5 livres qui nous font voyager en Russie, dans l'espace et dans le temps, de la campagne russe du début du XIXème siècle à une Sibérie dans un temps suspendu, en passant par Saint-Pétersbourg et Moscou.
1
Les âmes mortes
de Nicolas Gogol
Dans l'empire russe du début du XIXème siècle, le mot « âme » permettait de compter les serfs. Mâles. Les femmes n'avaient ni âme ni valeur. Le nombre d'âmes d'un domaine permettait d'en évaluer sa valeur. Le montant de l’impôt foncier sur la propriété en dépendait. Mais les recensements n'avaient lieu que tous les 5 ans, et un certain nombre d'« âmes mortes » continuait de peupler les registres de l’état. Le livre raconte les arnaques au crédit foncier de Tchitchikov, un escroc qui profite de l'absurdité du système. Brillant, désopilant et ambitieux à la fois, ce livre dénonce les divers aspects de la médiocrité humaine.
2
Crime et châtiment
de Fiodor Dostoïevski
Raskolnikov est un jeune étudiant. Pauvre, il doit renoncer à ces études. Sa sœur s'apprête à se marier pour pouvoir sauver sa famille, et, il décide de tuer une vieille prêteuse sur gages, en partie pour l'argent, en partie pour la philosophie - éprouver les limites de sa liberté par la pratique du mal et la transgression de l’ordre moral. « Si un jour, Napoléon n’avait pas eu le courage de mitrailler une foule désarmée, nul n’aurait fait attention à lui, et il serait demeuré un inconnu. » dit-il. Le crime est parfait, ne rapporte pas tant d'argent que ça, et les bouleversements moraux amèneront Raskolnikov à se dénoncer et à purger sa peine en Sibérie.

■ **Exercices**
1. Selon le texte présenté, à quoi servait le mot « âme » dans l'empire russe du début du XIXe siècle ?
2. Recopiez le passage du texte présenté qui va de « 5 livres qui » jusqu'à « Saint-Pétersbourg et Moscou. » inclus.

■ **Extraits de données**
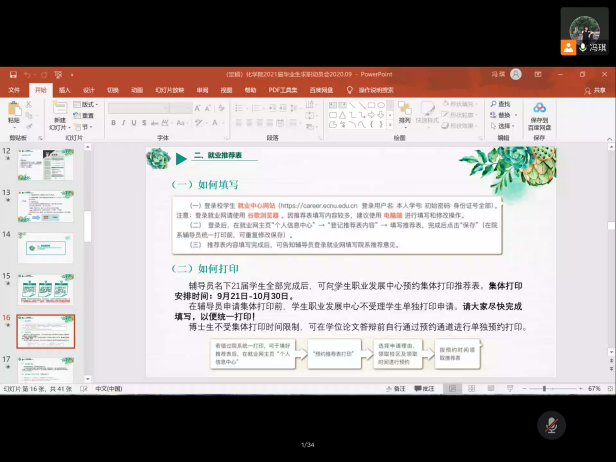Screen dimensions: 616x462
Task: Open the slide Layout dropdown
Action: (x=89, y=104)
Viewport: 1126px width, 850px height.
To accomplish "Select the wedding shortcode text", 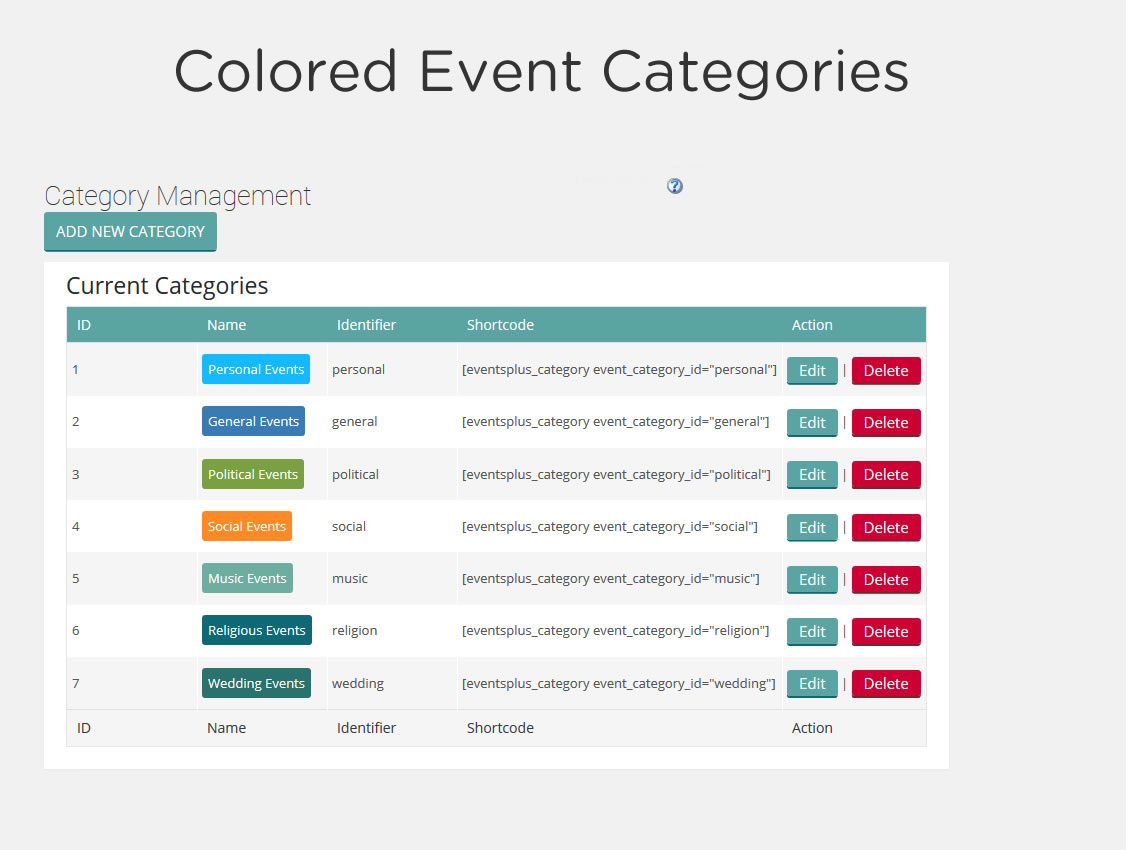I will (619, 683).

■ **Corrigés**
1. Il permettait de compter les serfs.

2.
5 livres qui nous font voyager en Russie, dans l'espace et dans le temps, de la campagne russe du début du XIXème siècle à une Sibérie dans un temps suspendu, en passant par Saint-Pétersbourg et Moscou.